Saat 21.00 olmuştu. Ve Azra'nın sabah erkenden dersi vardı. Gitmek için ayağa kalktığı sırada Efeyle çarpıştılar. Gözleri gözlerine değince hayatında ilk defa bu kadar çok heyecanlandıginin farkına vardı.
Daha fazla içindeki duygularını bastıramayıp, çantasından küçük bir kağıt ve kalem çıkardı. Telefon numarasını yazdı, tam Efeye doğru uzatırken sert bir rüzgar esmeye başladı. Kağıt elinden uçup denize düştü. Azra birden bire ürperdi;

"Asıl işaret buydu. Sen benim kaderimde değilsin." dedi ve hızla uzaklaşmaya başladı.

Efe peşinden koşup;
"Peki kaderci, madem bu kadar inatçı çıktın gel seninle bir oyun oynayalım. Bu oyun sonunda gerçekten birbirimizin kaderimizde olup olmadığımız anlaşılır." dedi ve devam etti.
"Şu sokak kitapçısından herhangi bir kitap alacağım , sana vereceğim. Sen bunun ilk sayfasına telefon numaranı yaz ve yarın gidip şehirdeki herhangi bir kitapçıya sat. Eğer o kitap bir gün benim elime geçerse demek ki kaderimsin. Bende şu elimde gördüğün kağıt paraya telefon numaramı ve adresimi yazıyorum, bununla şehrin herhangi bir yerinde alışveriş edeceğim. Eğer bu para bir gün senin eline geçerse demek ki ben senin kaderinim... Anlaştık mı kaderci?" :)  dedi.

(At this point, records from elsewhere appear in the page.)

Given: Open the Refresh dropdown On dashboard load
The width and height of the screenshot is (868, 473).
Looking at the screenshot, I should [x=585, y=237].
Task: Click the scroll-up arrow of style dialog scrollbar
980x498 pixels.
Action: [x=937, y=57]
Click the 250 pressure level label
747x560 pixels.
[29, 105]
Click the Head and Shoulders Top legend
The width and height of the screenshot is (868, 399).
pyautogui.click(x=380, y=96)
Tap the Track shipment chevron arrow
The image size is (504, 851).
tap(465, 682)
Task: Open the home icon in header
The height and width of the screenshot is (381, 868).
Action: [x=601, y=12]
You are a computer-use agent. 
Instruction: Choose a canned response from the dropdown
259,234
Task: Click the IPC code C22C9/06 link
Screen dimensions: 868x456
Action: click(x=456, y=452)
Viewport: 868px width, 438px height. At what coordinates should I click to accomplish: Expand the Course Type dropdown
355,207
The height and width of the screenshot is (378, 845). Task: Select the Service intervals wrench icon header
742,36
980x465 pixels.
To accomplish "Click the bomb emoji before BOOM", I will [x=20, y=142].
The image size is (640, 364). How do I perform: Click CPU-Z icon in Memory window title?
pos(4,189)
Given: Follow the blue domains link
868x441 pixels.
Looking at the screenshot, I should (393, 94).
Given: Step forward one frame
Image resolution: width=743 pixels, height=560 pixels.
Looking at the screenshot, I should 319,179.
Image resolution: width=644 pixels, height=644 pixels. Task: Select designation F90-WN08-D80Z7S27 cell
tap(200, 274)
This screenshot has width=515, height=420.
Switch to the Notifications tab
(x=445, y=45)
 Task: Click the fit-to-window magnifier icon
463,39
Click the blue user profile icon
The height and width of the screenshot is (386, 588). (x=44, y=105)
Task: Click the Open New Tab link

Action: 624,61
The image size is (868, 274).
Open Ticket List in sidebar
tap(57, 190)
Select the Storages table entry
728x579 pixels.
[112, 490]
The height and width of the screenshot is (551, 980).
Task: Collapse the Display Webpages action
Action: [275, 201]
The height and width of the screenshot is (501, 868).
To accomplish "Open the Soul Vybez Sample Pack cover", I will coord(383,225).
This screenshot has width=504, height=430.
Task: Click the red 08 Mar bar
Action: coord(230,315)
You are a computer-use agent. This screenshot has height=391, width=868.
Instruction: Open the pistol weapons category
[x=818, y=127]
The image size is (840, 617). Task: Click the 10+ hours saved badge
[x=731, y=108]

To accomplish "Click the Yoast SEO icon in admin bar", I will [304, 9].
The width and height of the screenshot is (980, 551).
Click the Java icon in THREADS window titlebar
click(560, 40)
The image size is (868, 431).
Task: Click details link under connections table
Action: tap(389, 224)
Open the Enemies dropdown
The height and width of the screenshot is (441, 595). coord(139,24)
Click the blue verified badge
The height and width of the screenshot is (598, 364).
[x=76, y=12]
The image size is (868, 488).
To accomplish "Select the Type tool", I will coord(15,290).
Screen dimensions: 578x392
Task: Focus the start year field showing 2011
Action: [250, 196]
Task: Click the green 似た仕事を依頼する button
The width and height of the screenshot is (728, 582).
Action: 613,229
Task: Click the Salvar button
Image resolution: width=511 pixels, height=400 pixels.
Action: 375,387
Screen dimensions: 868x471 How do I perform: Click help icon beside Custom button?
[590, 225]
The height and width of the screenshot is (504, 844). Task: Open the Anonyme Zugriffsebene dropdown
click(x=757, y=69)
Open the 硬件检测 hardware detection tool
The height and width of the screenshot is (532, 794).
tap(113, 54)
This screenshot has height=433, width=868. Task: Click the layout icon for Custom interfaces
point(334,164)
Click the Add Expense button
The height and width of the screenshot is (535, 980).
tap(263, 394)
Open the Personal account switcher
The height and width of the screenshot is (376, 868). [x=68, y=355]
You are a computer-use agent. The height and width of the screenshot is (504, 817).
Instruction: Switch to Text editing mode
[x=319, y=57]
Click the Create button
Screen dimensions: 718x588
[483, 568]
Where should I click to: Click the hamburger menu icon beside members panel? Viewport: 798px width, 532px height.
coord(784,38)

Azra bu oyunu beğenmiş bir tebessümle ;
"Peki, anlaştık" :) dedi.
Hava iyice soğumuştu. Azra soğuktan titriyordu. Efe ceketini çıkarıp Azra'nın omuzlarına attı. Kulağına eğilip şunları fısıldadı;
"BİRGÜN MUTLAKA KADER YOLLARIMIZI TIPKI BUGÜN KÜ GİBİ BİRLEŞTİRECEK KADERCİ" :)

Bunları söyledikten hemen sonra ordan uzaklaştı. Azra da, içinde garip bir ferahlama ve huzurla, omuzlarında Efenin ceketiyle evine doğru yol aldı..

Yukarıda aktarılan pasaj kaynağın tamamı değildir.